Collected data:
"""
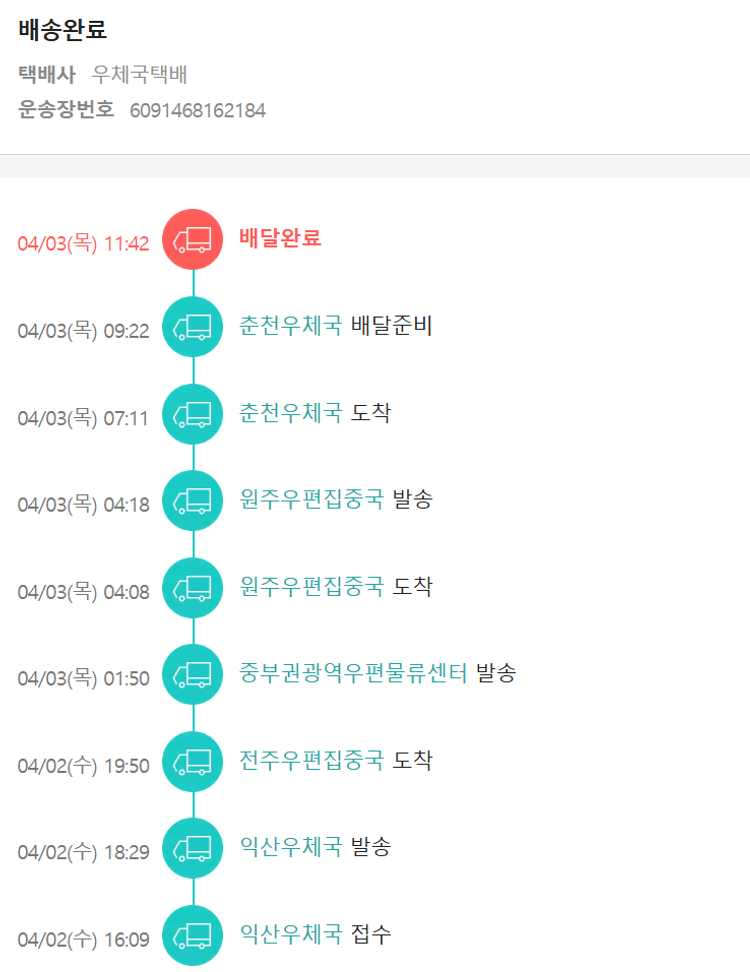Click the truck icon beside 원주우편집중국 도착

pyautogui.click(x=193, y=588)
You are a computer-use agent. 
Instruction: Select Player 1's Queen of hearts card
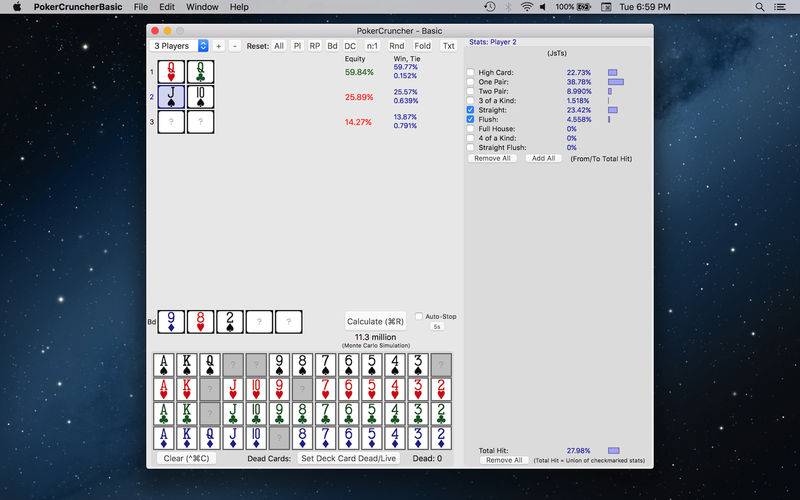(x=172, y=72)
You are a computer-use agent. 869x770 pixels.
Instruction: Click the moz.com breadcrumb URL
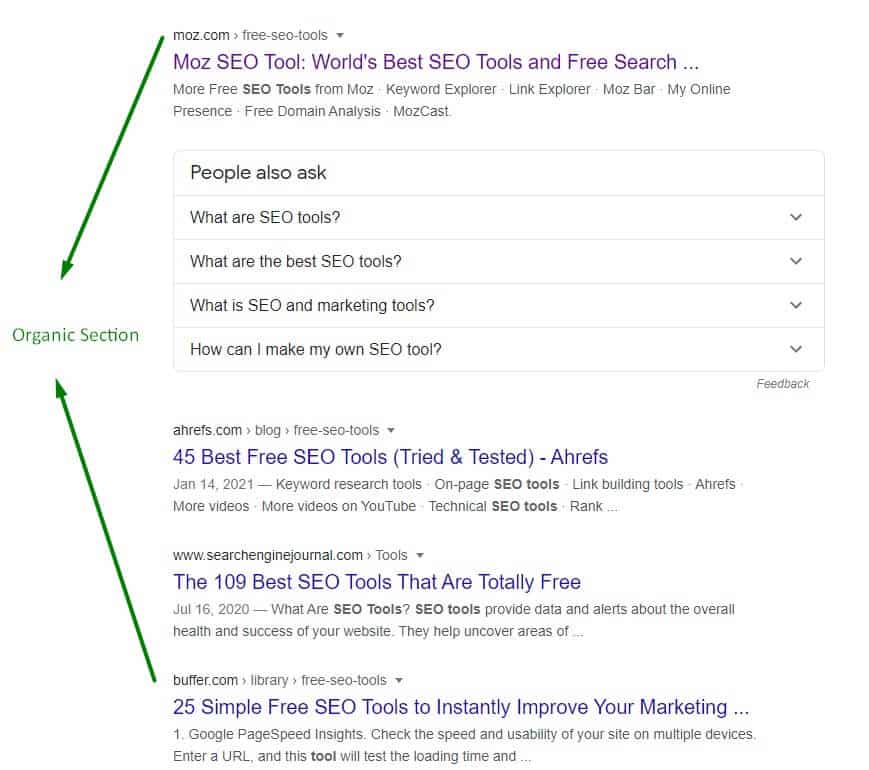point(250,35)
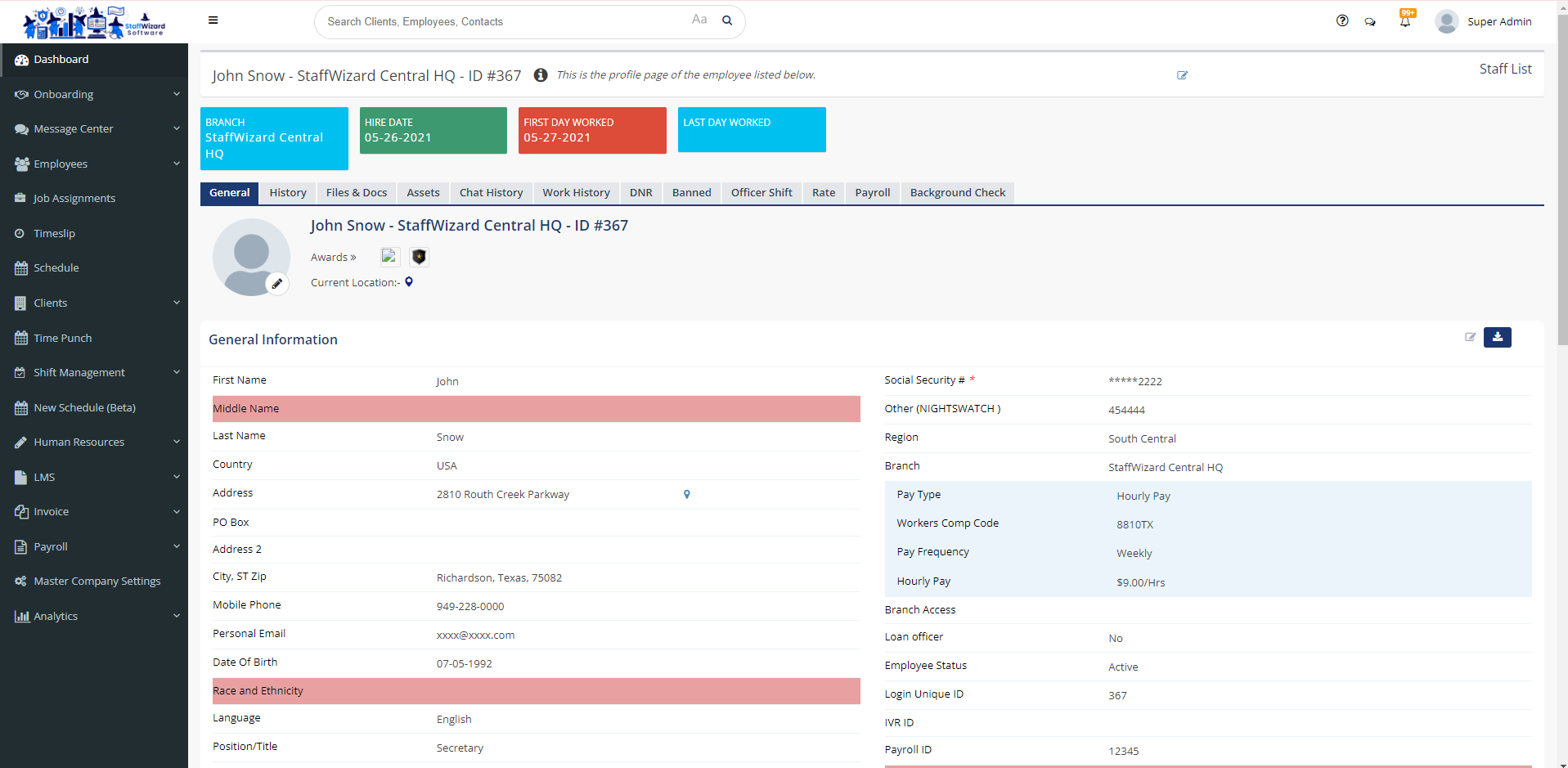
"""
Work request: All lines from the one containing "You are a computer-use agent. 869x770 pixels." to the last line of the records above, and no others, should be returned unchanged, without pictures.

Solution for this task:
You are a computer-use agent. 869x770 pixels.
Instruction: Click the moz.com breadcrumb URL
point(250,35)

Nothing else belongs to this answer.